NATALIE: My business has changed since October. Gladys is my dealer- I had been selling complete bikes direct. A customer would call me and say “I live in Indiana and I want a custom bike” and either they’d fly out and get fit by me or they’d have a fit in their area and I would design the frame based off the fitting and work with the customer on colors, parts, all that, and with the mechanic on the build and get the shipping out.

But there’s a lot of meticulous and time-sensitive aspects to manage a complete build for a customer and I was finding that with two kids and 20 hours a week of childcare, less than that, it impossible to scale up what I was doing or even keep up, to be honest, with all of those direct orders. So moving to just focusing on doing bike fitting and design is allowing me to do more. I really feel like having identified the niche of bike fitting and designing for women has allowed me to know what I can let go of. That’s what the last couple of years have been about, cultivating more focus and figuring out which parts of I can let go of to keep the heart of my work in these years when I’ve got two young kids and a lot of distractions.
BIKERUMOR: Does that mean letting customers go?

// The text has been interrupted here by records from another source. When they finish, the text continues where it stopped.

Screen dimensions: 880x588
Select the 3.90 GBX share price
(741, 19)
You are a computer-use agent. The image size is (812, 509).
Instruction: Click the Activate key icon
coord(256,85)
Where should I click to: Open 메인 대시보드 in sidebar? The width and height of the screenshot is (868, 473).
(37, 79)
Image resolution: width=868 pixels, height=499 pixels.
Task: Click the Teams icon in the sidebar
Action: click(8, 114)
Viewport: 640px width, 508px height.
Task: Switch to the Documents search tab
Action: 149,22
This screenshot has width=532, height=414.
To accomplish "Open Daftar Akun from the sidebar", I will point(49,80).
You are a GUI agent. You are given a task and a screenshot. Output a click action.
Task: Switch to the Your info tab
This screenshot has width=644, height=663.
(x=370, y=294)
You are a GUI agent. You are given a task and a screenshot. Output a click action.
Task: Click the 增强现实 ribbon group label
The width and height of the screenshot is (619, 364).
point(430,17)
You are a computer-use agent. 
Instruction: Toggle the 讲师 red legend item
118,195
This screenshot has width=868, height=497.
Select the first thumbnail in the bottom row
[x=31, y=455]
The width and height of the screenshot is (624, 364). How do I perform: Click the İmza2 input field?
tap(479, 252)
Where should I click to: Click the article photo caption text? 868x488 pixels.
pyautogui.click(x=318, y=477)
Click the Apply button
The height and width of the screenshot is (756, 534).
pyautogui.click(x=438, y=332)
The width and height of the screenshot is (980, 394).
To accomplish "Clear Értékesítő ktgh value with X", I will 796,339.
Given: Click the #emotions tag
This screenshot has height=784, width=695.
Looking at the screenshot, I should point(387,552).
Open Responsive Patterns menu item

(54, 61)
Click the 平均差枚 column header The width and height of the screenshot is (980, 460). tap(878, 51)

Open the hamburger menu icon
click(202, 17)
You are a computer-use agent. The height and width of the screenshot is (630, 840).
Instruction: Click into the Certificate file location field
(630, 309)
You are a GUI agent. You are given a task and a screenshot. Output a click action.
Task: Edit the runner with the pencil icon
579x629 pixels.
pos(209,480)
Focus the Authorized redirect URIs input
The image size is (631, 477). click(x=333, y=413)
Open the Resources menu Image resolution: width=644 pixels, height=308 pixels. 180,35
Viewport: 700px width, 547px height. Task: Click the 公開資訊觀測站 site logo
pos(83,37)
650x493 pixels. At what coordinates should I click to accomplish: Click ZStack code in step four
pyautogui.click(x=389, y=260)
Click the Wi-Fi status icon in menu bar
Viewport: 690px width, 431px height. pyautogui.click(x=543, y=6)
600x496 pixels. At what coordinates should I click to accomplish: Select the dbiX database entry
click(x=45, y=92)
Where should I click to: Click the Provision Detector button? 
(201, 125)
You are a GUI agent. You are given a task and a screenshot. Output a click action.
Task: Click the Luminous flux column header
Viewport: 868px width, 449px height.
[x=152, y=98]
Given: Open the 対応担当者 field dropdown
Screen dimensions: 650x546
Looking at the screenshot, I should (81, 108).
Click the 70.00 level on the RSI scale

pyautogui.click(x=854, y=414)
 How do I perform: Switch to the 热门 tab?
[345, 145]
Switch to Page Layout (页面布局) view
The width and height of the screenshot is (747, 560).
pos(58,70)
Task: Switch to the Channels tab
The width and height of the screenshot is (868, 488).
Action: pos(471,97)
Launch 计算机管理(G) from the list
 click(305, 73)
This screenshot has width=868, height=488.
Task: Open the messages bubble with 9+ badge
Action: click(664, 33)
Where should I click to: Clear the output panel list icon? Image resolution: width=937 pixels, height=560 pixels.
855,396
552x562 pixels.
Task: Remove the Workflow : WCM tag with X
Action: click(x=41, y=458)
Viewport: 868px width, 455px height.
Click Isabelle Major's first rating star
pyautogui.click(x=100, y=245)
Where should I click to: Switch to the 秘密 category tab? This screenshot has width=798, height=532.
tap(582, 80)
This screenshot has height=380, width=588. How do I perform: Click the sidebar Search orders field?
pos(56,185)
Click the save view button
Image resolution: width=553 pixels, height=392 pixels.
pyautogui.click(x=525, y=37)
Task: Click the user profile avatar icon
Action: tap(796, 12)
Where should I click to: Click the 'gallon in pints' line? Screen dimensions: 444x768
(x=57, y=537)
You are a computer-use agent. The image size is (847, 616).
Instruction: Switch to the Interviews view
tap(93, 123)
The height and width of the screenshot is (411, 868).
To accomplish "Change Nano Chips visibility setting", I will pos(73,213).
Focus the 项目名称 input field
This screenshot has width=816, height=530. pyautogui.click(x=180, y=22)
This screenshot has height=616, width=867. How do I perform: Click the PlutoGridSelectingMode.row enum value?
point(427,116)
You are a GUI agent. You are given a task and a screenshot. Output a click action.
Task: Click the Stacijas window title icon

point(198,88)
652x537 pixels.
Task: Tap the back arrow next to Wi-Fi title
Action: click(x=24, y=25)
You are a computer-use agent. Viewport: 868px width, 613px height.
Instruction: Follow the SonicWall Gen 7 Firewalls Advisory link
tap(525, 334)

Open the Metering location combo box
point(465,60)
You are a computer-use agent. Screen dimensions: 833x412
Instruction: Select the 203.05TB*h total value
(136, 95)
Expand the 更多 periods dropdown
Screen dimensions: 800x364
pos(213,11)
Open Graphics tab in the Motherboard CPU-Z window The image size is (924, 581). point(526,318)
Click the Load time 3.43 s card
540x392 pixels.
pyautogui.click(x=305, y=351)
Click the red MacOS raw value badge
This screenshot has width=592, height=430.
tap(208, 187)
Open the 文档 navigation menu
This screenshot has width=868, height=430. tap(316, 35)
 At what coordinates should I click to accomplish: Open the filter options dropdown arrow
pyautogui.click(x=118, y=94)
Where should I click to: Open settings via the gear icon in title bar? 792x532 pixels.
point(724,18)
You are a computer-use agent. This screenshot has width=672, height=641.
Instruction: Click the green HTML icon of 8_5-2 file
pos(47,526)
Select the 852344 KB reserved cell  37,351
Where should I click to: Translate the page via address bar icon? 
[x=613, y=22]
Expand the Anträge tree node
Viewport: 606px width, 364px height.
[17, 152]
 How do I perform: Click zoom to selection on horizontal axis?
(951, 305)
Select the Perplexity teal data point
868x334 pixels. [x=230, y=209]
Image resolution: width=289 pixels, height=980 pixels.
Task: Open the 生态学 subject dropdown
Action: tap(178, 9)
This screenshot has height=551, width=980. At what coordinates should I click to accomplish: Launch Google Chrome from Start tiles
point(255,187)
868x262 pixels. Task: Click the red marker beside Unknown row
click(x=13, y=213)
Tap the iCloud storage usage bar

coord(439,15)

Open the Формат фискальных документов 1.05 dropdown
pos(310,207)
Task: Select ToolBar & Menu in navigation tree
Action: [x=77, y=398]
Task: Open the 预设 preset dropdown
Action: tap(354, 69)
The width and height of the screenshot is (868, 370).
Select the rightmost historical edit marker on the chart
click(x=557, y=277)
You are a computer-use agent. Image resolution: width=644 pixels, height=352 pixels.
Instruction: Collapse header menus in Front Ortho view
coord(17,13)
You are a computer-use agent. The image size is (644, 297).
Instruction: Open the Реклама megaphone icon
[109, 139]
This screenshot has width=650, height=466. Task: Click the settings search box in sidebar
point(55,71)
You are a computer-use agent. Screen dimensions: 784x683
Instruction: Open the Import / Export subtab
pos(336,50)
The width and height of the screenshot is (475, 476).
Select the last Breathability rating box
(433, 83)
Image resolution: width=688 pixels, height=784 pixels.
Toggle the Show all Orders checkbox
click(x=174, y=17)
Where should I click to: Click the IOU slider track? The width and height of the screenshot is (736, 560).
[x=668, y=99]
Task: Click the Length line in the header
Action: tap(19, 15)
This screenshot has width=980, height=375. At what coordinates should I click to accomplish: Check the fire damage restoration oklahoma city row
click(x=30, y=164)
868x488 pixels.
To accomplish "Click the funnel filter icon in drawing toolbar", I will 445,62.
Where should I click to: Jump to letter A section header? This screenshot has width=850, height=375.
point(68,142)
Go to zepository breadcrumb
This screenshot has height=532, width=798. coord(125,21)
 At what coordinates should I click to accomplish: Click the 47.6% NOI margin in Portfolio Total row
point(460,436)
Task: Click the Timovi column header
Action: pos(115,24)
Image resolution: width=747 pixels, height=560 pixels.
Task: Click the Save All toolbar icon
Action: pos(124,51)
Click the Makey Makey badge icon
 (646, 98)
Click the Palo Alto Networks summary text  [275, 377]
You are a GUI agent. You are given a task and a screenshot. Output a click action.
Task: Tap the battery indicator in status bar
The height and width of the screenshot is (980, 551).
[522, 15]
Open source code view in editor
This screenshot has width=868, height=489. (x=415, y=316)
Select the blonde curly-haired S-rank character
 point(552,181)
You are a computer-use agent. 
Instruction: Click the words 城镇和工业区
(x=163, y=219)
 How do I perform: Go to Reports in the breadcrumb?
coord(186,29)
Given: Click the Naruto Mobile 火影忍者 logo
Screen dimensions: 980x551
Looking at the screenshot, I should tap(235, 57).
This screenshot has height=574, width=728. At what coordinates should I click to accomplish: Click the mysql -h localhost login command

NATALIE: That means focusing on fewer relationships. So having Gladys as a dealer means that they get to do the extensive conversation with the customer about the parts and the timeline and put all of that together meaning that I can move on to the next bike design. That’s made it a lot easier for me to do more the one part of the process that I feel do really well.
BIKERUMOR: Your website, as long as I’ve been paying attention, has been unique because instead of talking about the building process and the machine and digging into that, you talk about design repeatedly. You emphasize that, and I’ve always thought that was really interesting.
NATALIE: You could focus on any one object, but the magic for me is in the thinking about an individual scenario between bike and women. The relationship between the object and the rider, that it’s not in the bike itself that the magic is. It’s in having a thoughtful response to the relationship. That’s what interests me most because it differs from bike to bike. I’m always seeing different places to have the bike reflect who is going to be riding it and how they are going to be riding it.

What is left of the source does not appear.